Hacker News new | ask | show | jobs
by peepeepoopoo3 1158 days ago
Remember, according to Wikipedia, Benford's law applies to election data in every country except the United States, where the laws of statistics are totally different.
2 comments

Could you please stop posting unsubstantive comments and flamebait? You've unfortunately been doing it repeatedly. It's not what this site is for, and destroys what it is for.

If you wouldn't mind reviewing https://news.ycombinator.com/newsguidelines.html and taking the intended spirit of the site more to heart, we'd be grateful.

No, I don't think I'm Going to Go out and change Everything about my Replies.
For elections, the test should be with the second digit, not the first.

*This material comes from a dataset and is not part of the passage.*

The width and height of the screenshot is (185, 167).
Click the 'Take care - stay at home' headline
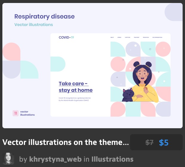(x=75, y=87)
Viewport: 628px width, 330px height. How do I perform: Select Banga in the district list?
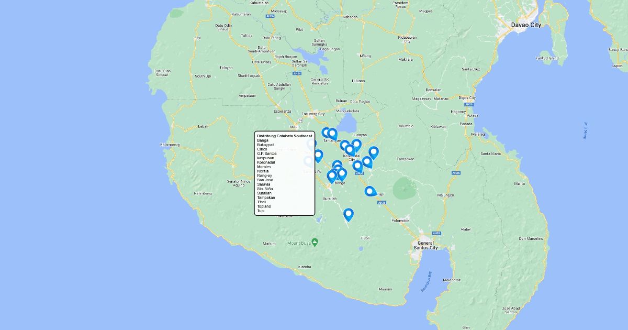(x=262, y=140)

See https://en.m.wikipedia.org/wiki/Benford's_law > Benford's law has also been misapplied to claim election fraud. When applying the law to Joe Biden's election returns for Chicago, Milwaukee, and other localities in the 2020 United States presidential election, the distribution of the first digit did not follow Benford's law. The misapplication was a result of looking at data that was tightly bound in range, which violates the assumption inherent in Benford's law that the range of the data be large. The first digit test was applied to precinct-level data, but because precincts rarely receive more than a few thousand votes or fewer than several dozen, Benford's law cannot be expected to apply. According to Mebane, "It is widely understood that the first digits of precinct vote counts are not useful for trying to diagnose election frauds."

The other examples on this page used the second digit for their election analysis.

Matt Parker did a good video with lots of visuals to explain why Benford's Law works in general, but why it cannot always be simply applied to election results.

https://youtu.be/etx0k1nLn78

Except the other digits failed too.
They are quoting from the Wikipedia article you yourself suggested. You are free to suggest another source.

Wikipedia cites this article:

https://physicsworld.com/a/benfords-law-and-the-2020-us-pres...

> In a working paper published on 10 November, Mebane looks deeper at the US election data using a 2BL test, based on the second digits and Benford’s law digit probabilities, along with other statistical tools.

> The bottom line: there are no signs of irregularity in the officially declared precinct vote counts data from Fulton County, GA, Allegheny County, PA, Milwaukee, WI, and Chicago, IL, as some have claimed.

That article cites this paper:

http://www-personal.umich.edu/~wmebane/inapB.pdf

> The vote counts from the four jurisdictions are not final, so one should treat them cautiously. Nonetheless preliminary analysis shows little that suggests there are problems.

Presumably a more up to date source exists now that the votes are finalized. The paper also has a link to the data they used on GitHub if you'd like to see for yourself (and both this & the paper below say they downloaded it from the Secretary of State websites of each state, so presumably you could do that too if you didn't trust this random GitHub).

This paper from MITRE is interesting but doesn't use 2BL. (They don't find any evidence of fraud. They do discuss 2BL in an appendix.)

https://apps.dtic.mil/sti/trecms/pdf/AD1148123.pdf

I remember from an election fraud class in college that the best digits to check on vote counts (particularly in places like Russia) are actually the trailing digits, which should be uniformly distributed. Apparently eastern European fraudsters at this point are sophisticated enough (and have enough leeway to fudge the vote counts) that they can get past checks based on Benford's law, but they are usually too lazy to whiten the trailing digits of their fake numbers.

I was curious about 2020 after the pop science emerged and checked all of these precincts' trailing digits (as well as a few other statistics), and they looked totally fine.